Transcribe the lines below without any changes, beginning at the line that contains "You are a GUI" and continuing through the last line of the records. Leave the pictures out of your answer.

(Page and screen pointing data)
□ □ □

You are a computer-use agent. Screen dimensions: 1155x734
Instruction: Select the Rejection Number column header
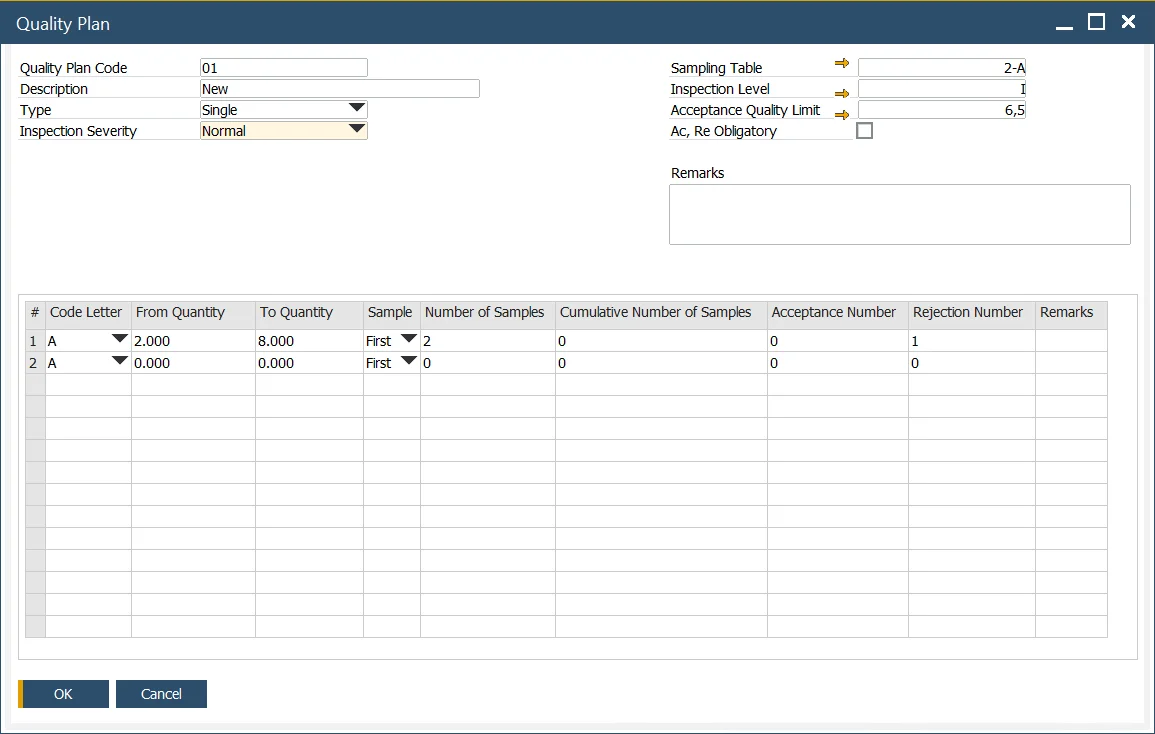(x=970, y=313)
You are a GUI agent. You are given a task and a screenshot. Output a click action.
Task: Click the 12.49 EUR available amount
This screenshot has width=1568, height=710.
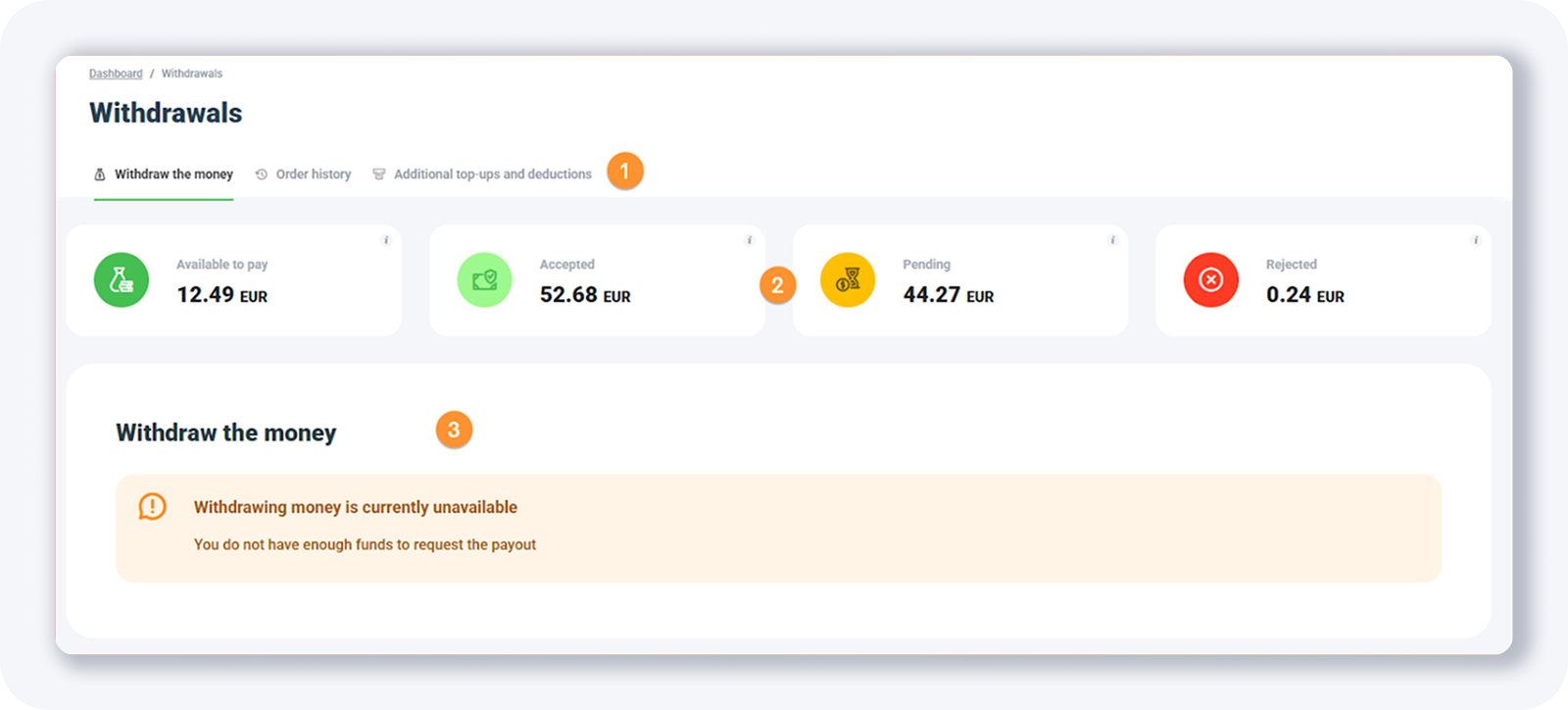point(221,295)
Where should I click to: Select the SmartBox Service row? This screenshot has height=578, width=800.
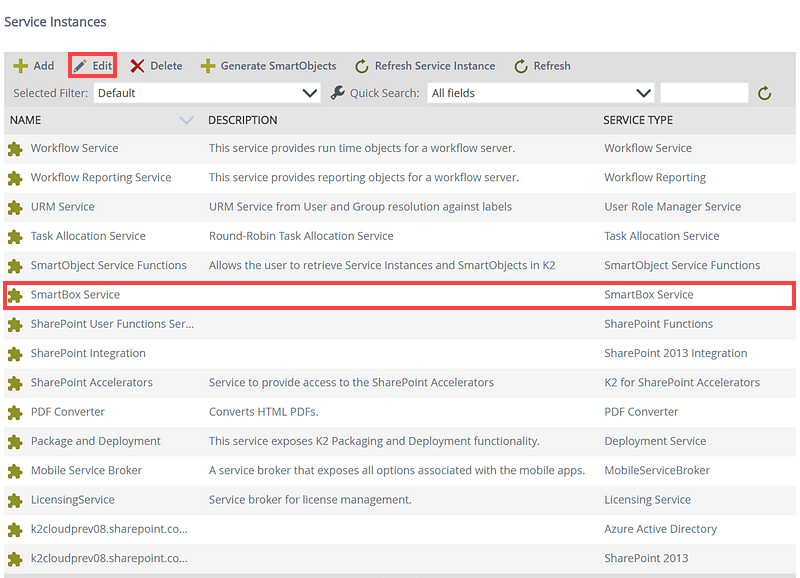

□ □ □

## Answer in full
You are a GUI agent. You are given a task and a screenshot. Output a click action.
Task: Click the 12.49 EUR available amount
This screenshot has width=1568, height=710.
point(221,295)
Where should I click to: Select the SmartBox Service row? This screenshot has height=578, width=800.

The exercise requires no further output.